***** Texto proporcionado *****

Por su lado, también se intentaban cobrar deudas de privados (especialmente mineros que adeudaban lo correspondiente al ramo de azogues). Por ejemplo, durante la primera mitad de la década, Encarnación Carrillo y Bacilio Gobea sumaban deudas por 10.000 pesos por el concepto de novenos que habían ya vencidos. De este modo, la tesorería general le pide continuamente a la prefectura de Junín que ejecute a la brevedad estas deudas, dado que el que los individuos se hallen en el departamento lo hacía su responsabilidad.[84] Los esfuerzos incluían también exigir el pago en los casos en los que los deudores había fallecido (como el caso del minero Francisco Vigil), exigiéndole el pago semanal correspondiente a sus albaceas para la liquidación.[85] No obstante, en ninguno de estos casos se tiene registro de operaciones de cobro exitosas, con lo que no parecen haber sido medidas muy efectivas.

***** Registros del conjunto *****

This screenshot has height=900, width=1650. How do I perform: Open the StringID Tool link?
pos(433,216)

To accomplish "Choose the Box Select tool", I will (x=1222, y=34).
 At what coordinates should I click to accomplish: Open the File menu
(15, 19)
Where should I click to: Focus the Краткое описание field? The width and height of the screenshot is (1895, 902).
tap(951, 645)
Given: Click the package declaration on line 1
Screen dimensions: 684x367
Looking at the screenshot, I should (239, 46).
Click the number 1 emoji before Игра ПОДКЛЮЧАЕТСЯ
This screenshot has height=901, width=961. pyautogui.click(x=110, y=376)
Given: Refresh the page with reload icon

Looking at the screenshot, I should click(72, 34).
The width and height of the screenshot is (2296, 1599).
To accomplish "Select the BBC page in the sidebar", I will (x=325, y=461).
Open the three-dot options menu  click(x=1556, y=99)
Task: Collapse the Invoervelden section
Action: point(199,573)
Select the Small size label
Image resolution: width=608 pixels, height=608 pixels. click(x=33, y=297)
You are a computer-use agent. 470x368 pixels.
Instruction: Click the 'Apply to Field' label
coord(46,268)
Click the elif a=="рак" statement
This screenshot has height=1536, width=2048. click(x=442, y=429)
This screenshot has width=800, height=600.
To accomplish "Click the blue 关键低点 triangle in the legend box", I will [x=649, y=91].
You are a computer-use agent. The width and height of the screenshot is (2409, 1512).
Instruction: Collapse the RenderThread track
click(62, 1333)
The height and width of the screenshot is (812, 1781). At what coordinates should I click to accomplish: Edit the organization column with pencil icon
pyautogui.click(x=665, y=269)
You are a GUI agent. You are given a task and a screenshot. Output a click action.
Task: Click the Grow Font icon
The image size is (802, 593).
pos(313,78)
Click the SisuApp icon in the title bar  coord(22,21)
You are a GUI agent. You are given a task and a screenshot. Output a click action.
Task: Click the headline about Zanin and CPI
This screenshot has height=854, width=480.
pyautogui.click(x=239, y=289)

*****

§ **Tareas pendientes**
• A. Reproduce literalmente el fragmento del texto sobre el cobro de deudas que comienza con las palabras "Por su lado, también" y termina con "medidas muy efectivas.".
• B. Traduce al inglés esta oración del texto sobre el cobro de deudas: "No obstante, en ninguno de estos casos se tiene registro de operaciones de cobro exitosas, con lo que no parecen haber sido medidas muy efectivas."
• C. Según el texto sobre el cobro de deudas, ¿qué minero fallecido se cita como caso de deudor?

§ **Respuestas en orden**
• A.
Por su lado, también se intentaban cobrar deudas de privados (especialmente mineros que adeudaban lo correspondiente al ramo de azogues). Por ejemplo, durante la primera mitad de la década, Encarnación Carrillo y Bacilio Gobea sumaban deudas por 10.000 pesos por el concepto de novenos que habían ya vencidos. De este modo, la tesorería general le pide continuamente a la prefectura de Junín que ejecute a la brevedad estas deudas, dado que el que los individuos se hallen en el departamento lo hacía su responsabilidad.[84] Los esfuerzos incluían también exigir el pago en los casos en los que los deudores había fallecido (como el caso del minero Francisco Vigil), exigiéndole el pago semanal correspondiente a sus albaceas para la liquidación.[85] No obstante, en ninguno de estos casos se tiene registro de operaciones de cobro exitosas, con lo que no parecen haber sido medidas muy efectivas.

• B. However, in none of these cases is there any record of successful collection operations, so they do not appear to have been very effective measures.

• C. Francisco Vigil.